The obvious solution to me wad to write out the unlimited-distance teleportation spells. A bit prescriptive, perhaps, but I feel my players can wear that small burden for the sake of a more interesting and plausible world.
And lets be honest:Teleport is mostly just for lazy chumps, anyway. 😉
Are you familiar with the Tippyverse?
https://forums.giantitp.com/showthread.php?222007-The-Definitive-Guide-to-the-Tippyverse-By-Emperor-Tippy
Why ship goods when they can be teleported? Well, why ship goods when you can fly them?
Two reasons. One, many goods will be as valuable if they get to the destination next month as they will if it only takes five minutes (give or take future market forces, which could push either way). Two, teleportation is expensive.
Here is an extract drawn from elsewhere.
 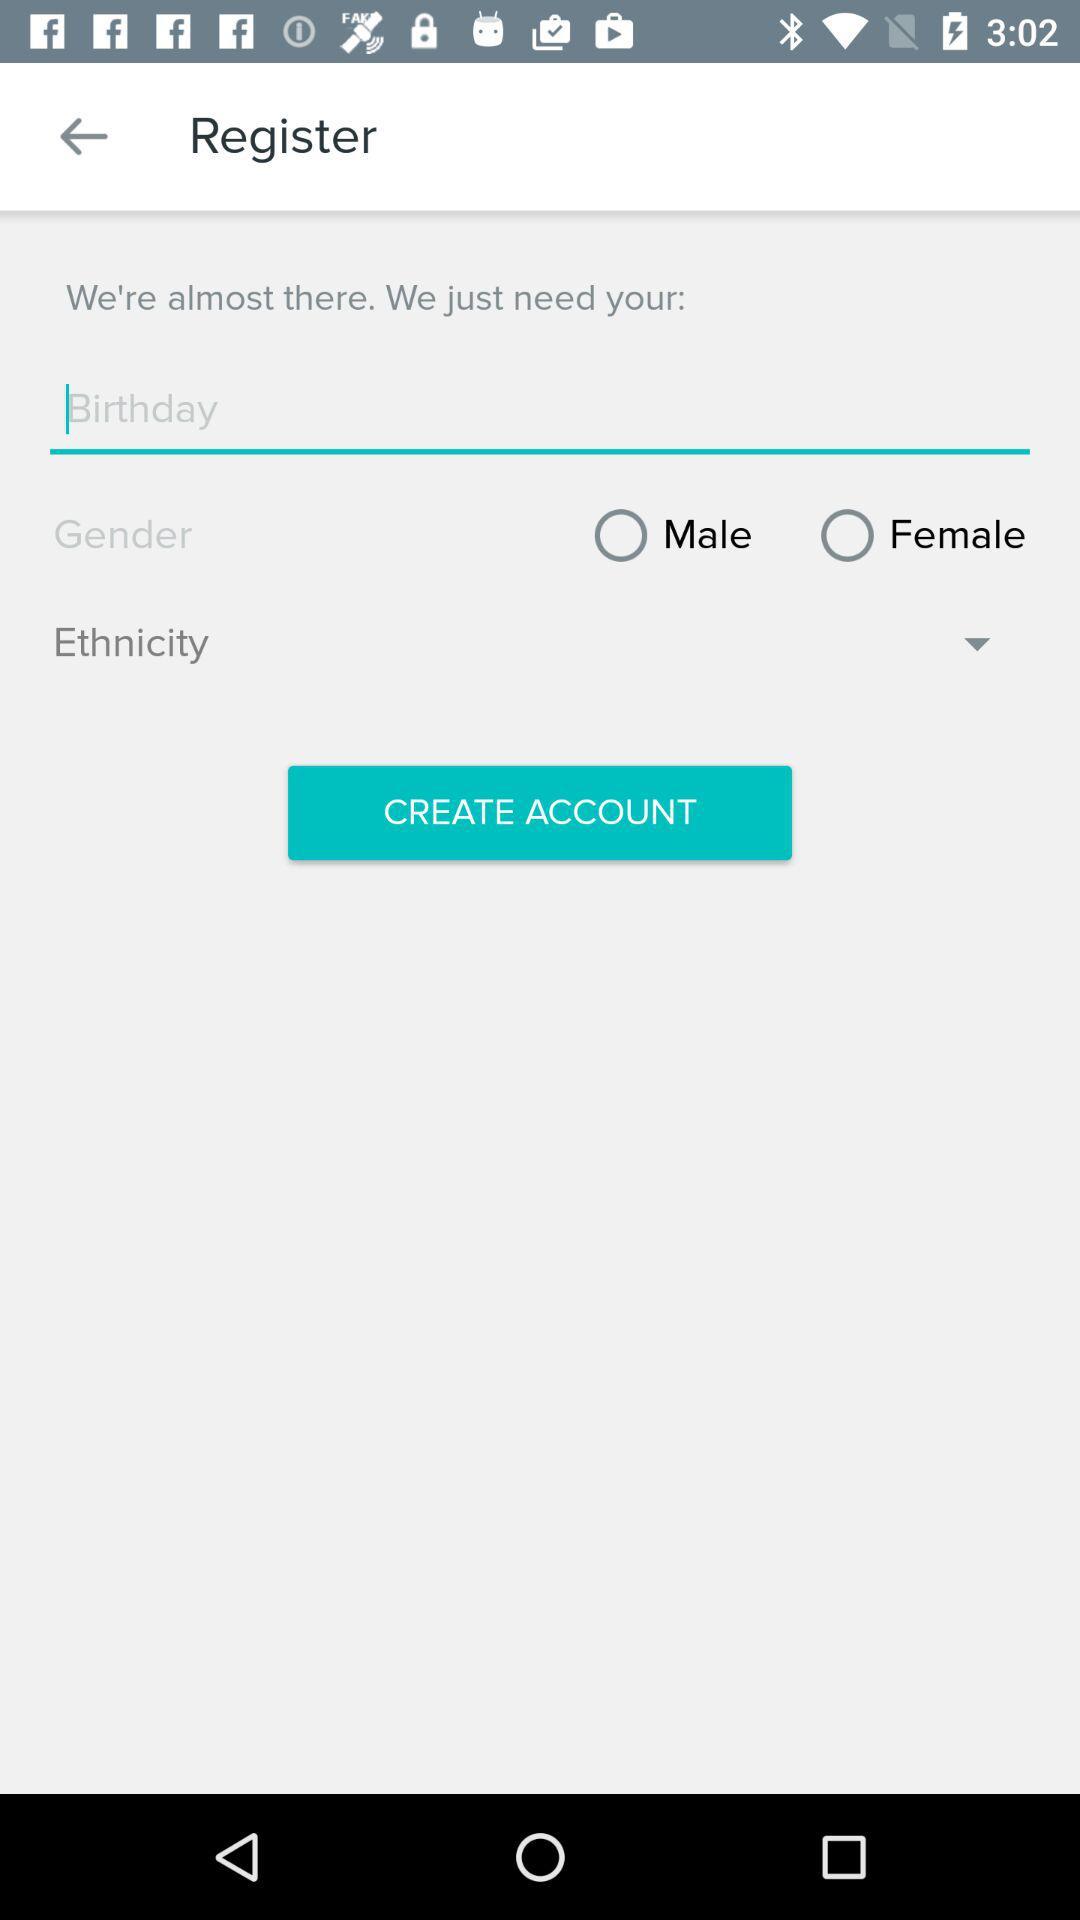 What do you see at coordinates (525, 653) in the screenshot?
I see `item above the create account item` at bounding box center [525, 653].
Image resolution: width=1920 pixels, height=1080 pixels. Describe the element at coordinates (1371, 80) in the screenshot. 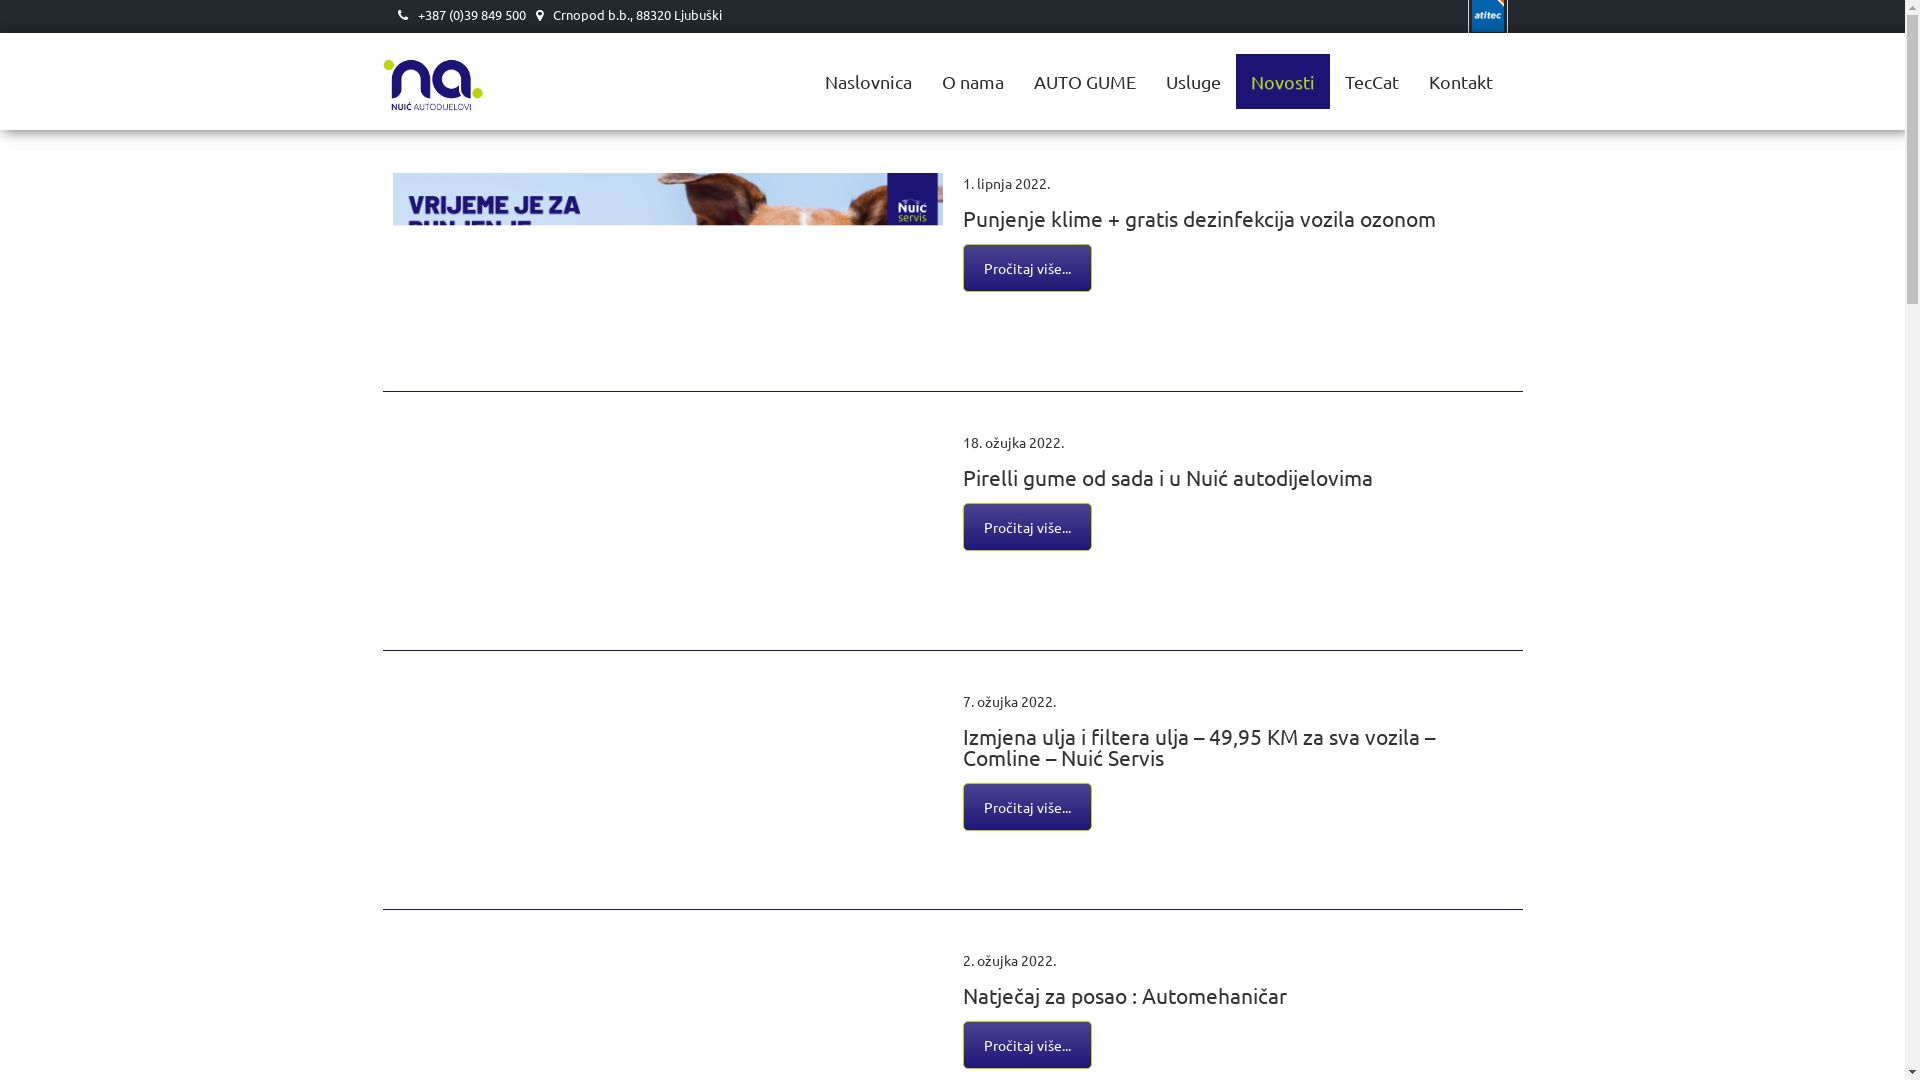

As of 5e, you need a ninth-level or higher wizard to cast teleportation circle every day for a year, with material components costing 18,250 gp, plus labor—and since wizards are rare and in demand, the labor cost is far more expensive. The formula suggested for spellcasting services pegs the cost for one casting of teleportation circle at 350 gp; this brings the total cost to nearly 130,000 gold! That’s something you only have a few pairs of in the whole world. And even if the spell worked like it did in 5e, you’re limited by how quickly your laborers can pick up, move, and store/deliver stuff without getting in each other’s way.
Teleportation is only economically viable for small, high-value cargo. Magic items, VIPs, dyes/spices/etc (until the market reaches equilibrium), maybe gems and art objects… definitely not bulk goods.
Unfortunately, then we run into the problem of macroeconomics. If taxes are pulled as a simple percent of GDP, and we assume the average contribution to GDP is 2 silver per day, then for a city like Neverwinter with 20,000 we get an annual income of 1.4 million gold, about 4,000 per day. Granted that this is in Faerun, where the worldbuilding has always been pretty terrible, but even a more realistic medieval setting could easily have cities of a thousand or so generating more in the range of a few hundred thousand gp per year.
Back in pre-industrial times, one couldn’t reasonable levy a tax rate of more than 30%, but back in feudal times whoever represented the state would typically want as big a share as they could get. 30% Is about reasonable, and if we assume that about a third of this goes to the main city planner and not to merchant guilds or neighborhood organizations or on up to the fed/sovereign, that still leaves Neverwinter generating about 500,000 gp in tax revenue.
That’s not to say that every small town could have one, but it would be a reasonable investment most likely for any settlement of more than 5,000 people who did a lot of trade. That is of course assuming a generous reading of the spell which gives them a permanently open teleportation circle after a year of casting. Personally, I prefer for a ‘permanent’ circle to open for 6 seconds at the time of day that it was cast (with a little leeway/averaging for recasters who don’t own a digital watch, but not too much! You’re a wizard. Figure it out!) but are able to ‘hold’ a (no material components) recasting for a full 24 hour period. That way anyone who wants a full MMO style teleportation gate needs to keep a wizard on staff, which restricts at least those gates to cities which don’t mind a recurring expense. Six seconds of gate per day to a major city, with a high level wizard asked to gate in once a week or so to rotate the destinations, seems like a good balance to me and allows the city’s planners to have a big effect on how much the gates mean overall.
Or you can be a wizard yourself, and have permanent gates be effectively always open for you under either ruleset.